Trials and Tribulations of an Old Pioneer Settler

 

By Edmund Creed

 

I will have to take you back to the year of 1871, the time that F. H. Darling and I started out from Amherst, Wisconsin, to explore this country with our blankets and about forty cents worth of crackers and cheese and an old shot gun. That was our bill of fare for six or eight days.

 

The first day we got as far as Stevens Point and I remarked to Mr. Darling that I thought we had better go to the land office and get some plats of this territory about here. So we got plats of towns 26, 27, 28, and 29, Range 3 East. In looking over the plats, I noticed that there was plenty of land in 28 and 29 vacant and subject to Homestead entry, but scarcely any in 26 and 27 except a few fractions on the west side of the towns.

★ ★ ★

# Goals:
• A. In the pioneer settler's account, from which town did F. H. Darling and the writer set out in 1871?
• B. Carry on the pioneer settler's account past its final sentence for a paragraph or two, keeping its first-person voice.

# Data extract:
★ ★ ★

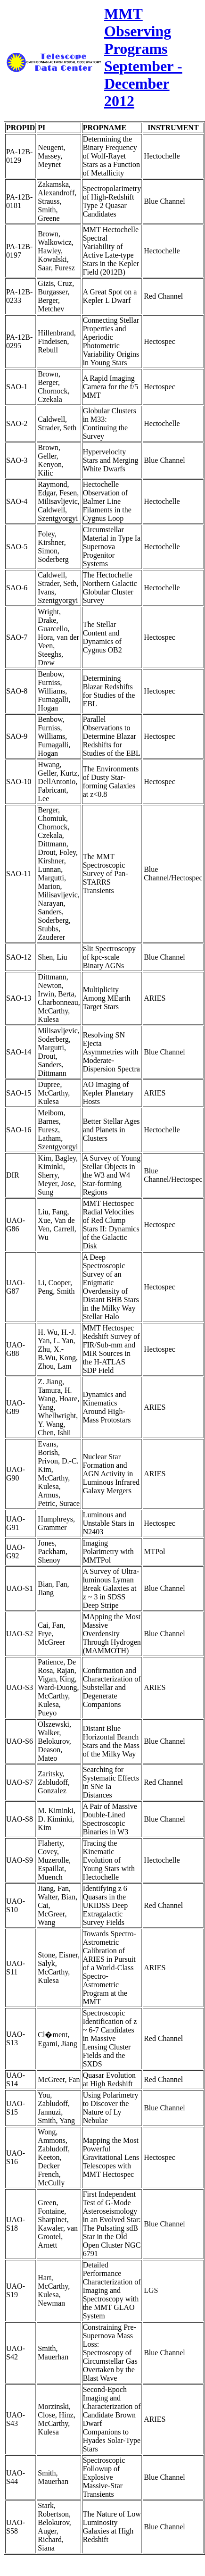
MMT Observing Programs (137, 31)
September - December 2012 (143, 83)
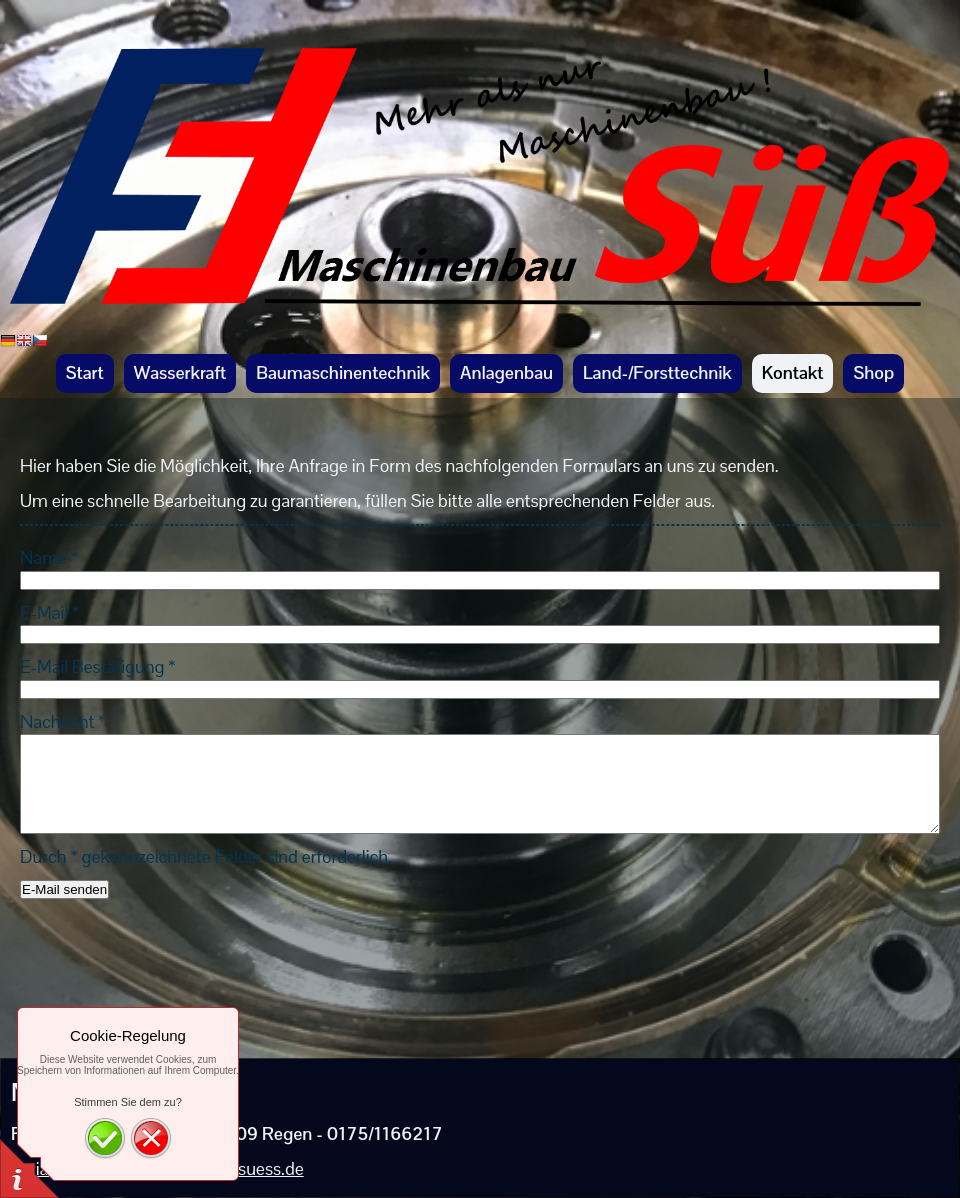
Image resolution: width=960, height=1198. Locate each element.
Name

★ ★ ★

# Replies:
• A. Amherst, Wisconsin.

• B.
I asked Mr. Eaton, the registrar, how this was, and he said he could tell me that very quickly as he had been registrar of the land office a number of years. In 1855 and 1856 there was a great rush for land in northern Wisconsin and towns 28 and 29 were not on the market then. They had not been surveyed and towns 26 and 27 had nearly all been bought by speculators. The Cornell Company had made their selections and the Fox River Improvement Company had taken the best around Marshfield. He told us that an Eastern company had sent them a bundle of land warrants to locate for them anywhere there was any government land. So he located them here in town 27 as he thought that would be out of the way of everybody. The railroad was not thought of then. This is the reason that Colby and vicinity got the start of Unity in population. In 1862 I think the Homestead bill passed Congress, that cut off speculators from buying government lands.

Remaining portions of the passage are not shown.